At the end of the event, she was placed 1st runner-up and won the continental titles for Miss Beautiful Hair, Best National Costumes Award and Miss Body Perfect Award.

However, she was stripped of her pageant title after she posted a video online blaming the Arakan Rohingya Salvation Army for ethnic violence in Rakhine State.

===Miss Golden Land Myanmar 2018===
She joined Miss Golden Land Myanmar which was held in the Grand Ballroom of Taw Win Garden Hotel, in Yangon on 14 August 2018. At the end of the event, she was crowned Miss Supranational Myanmar 2018 and represented Myanmar at Miss Supranational 2018.

===Miss Supranational 2018===
She represented Myanmar at the Miss Supranational 2018 pageant which was held in Krynica-Zdrój, Poland. She was placed in the top 21.

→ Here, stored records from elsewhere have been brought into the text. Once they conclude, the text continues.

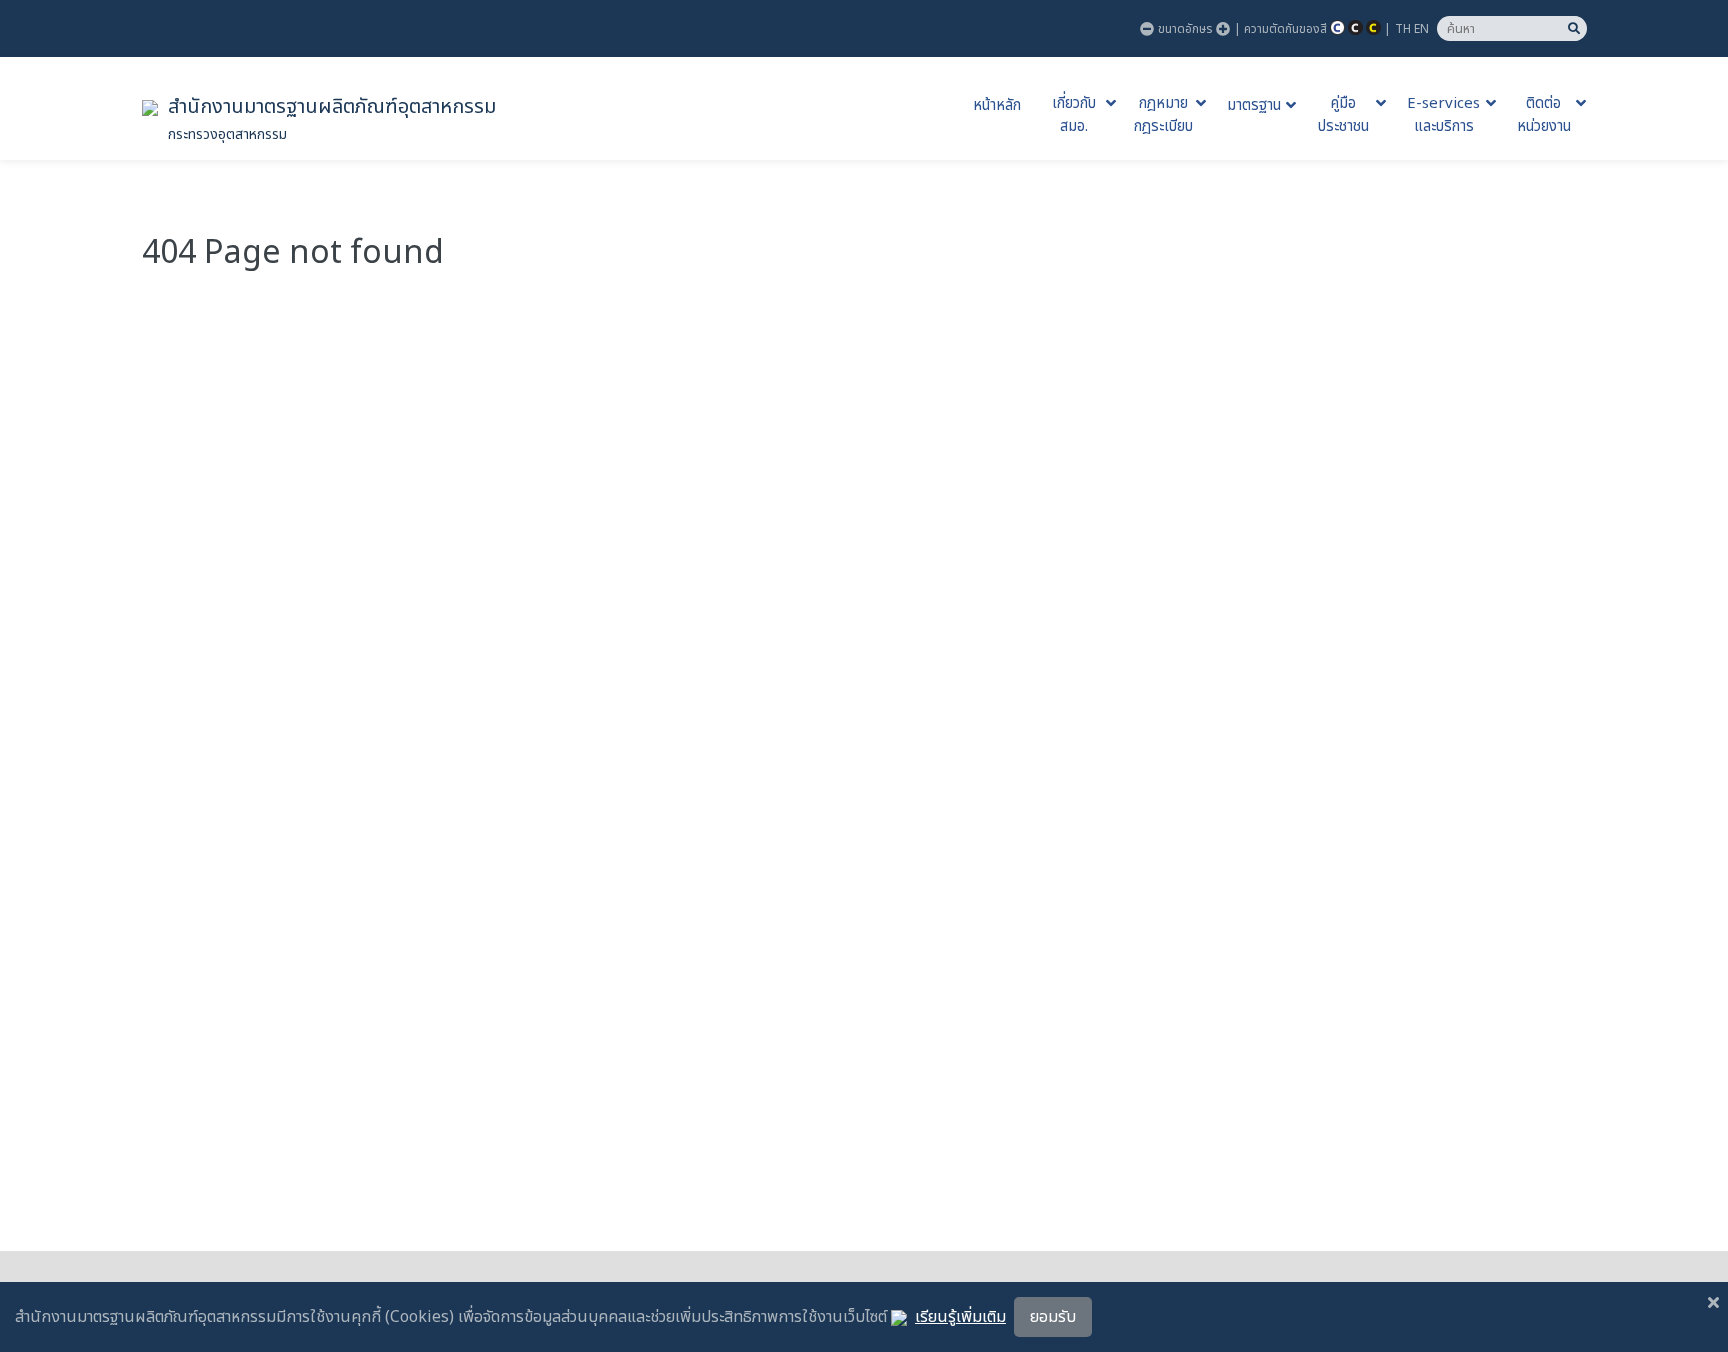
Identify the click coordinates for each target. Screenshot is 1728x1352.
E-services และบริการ (1443, 115)
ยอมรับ (1053, 1317)
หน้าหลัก (997, 106)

===Take on Military Coup ===
Early in her career, she attracted considerable media attention and gained a large fan base due to her outspoken personality. She was well-known for her advocacy against mistreatment within the pageant world and other social injustices.

However, many fans expressed disappointment at her silence regarding the military coup that occurred on February 1, 2021, and the atrocities committed by the military against unarmed protesters. Public discontent grew further when her brother used a media platform to identify himself as a staunch supporter of the military, defending its actions and accusing civilians of rejecting the military's efforts on behalf of the country.

==Acting career==
Shwe Eain Si started her acting career in 2017. She made her acting debut with the film Tin String with actors Phyo Ngwe Soe, Eaindra Kyaw Zin, Ye Naung and Aung Yell Htwe.

In 2019, she played the leading role in the Burmese big screen film The Naked Ghost directed by Pwint Theingi Zaw. The same year, she starred in the film "Jin Party" alongside Yan Aung, Lu Min, Min Maw Kun, Ye Yint Aung, Htoo Aung, Eaindra Kyaw Zin.

==Filmography==

List of films
| Year | Title | Director | Co-Stars | Role |
|---|---|---|---|---|
| 2019 | The Naked Ghost | Pwint Theingi Zaw |  |  |
| 2019 | Tin String | Arkar | Phyo Ngwe Soe, Eaindra Kyaw Zin |  |
| 2019 | Jin Party |  | Yan Aung, Lu Min, Min Maw Kun, Ye Yint Aung, Htoo Aung, Eaindra Kyaw Zin, Yin Latt, Bella, Kin Hlaing, Ko Pok, Joker and K Nyi |  |
| TBA | Lu Gyi Lu Kaung | Pyi Hein Thi Ha | Htet Htet Htun, Sis Yun Wady Oo, Yunn Wint Hlwar Aung, Lwin Moe, Lu Min (actor), Pyay Ti Oo, Nay Toe, Soe Myat Thuzar |  |
| TBA | Three | Pyi Hein Thiha | Gone Pone, Htet Htet Htun, Maeya Sunsun, Nang Khin Zay Yar, Myint Myat |  |
| TBA | Maryar Rahtarr maunggtae meinma |  | Ye Yint Aung, Htet Htet Moe Oo, Ei Chaw Po, Nan Su Oo |  |

==Personal life==
Shwe Eain Si has been in a relationship with businessman Aye Ne Win since 2017. They are referred to as 'nationalist power couple' for supporting the anti-Rohingya movement in Myanmar.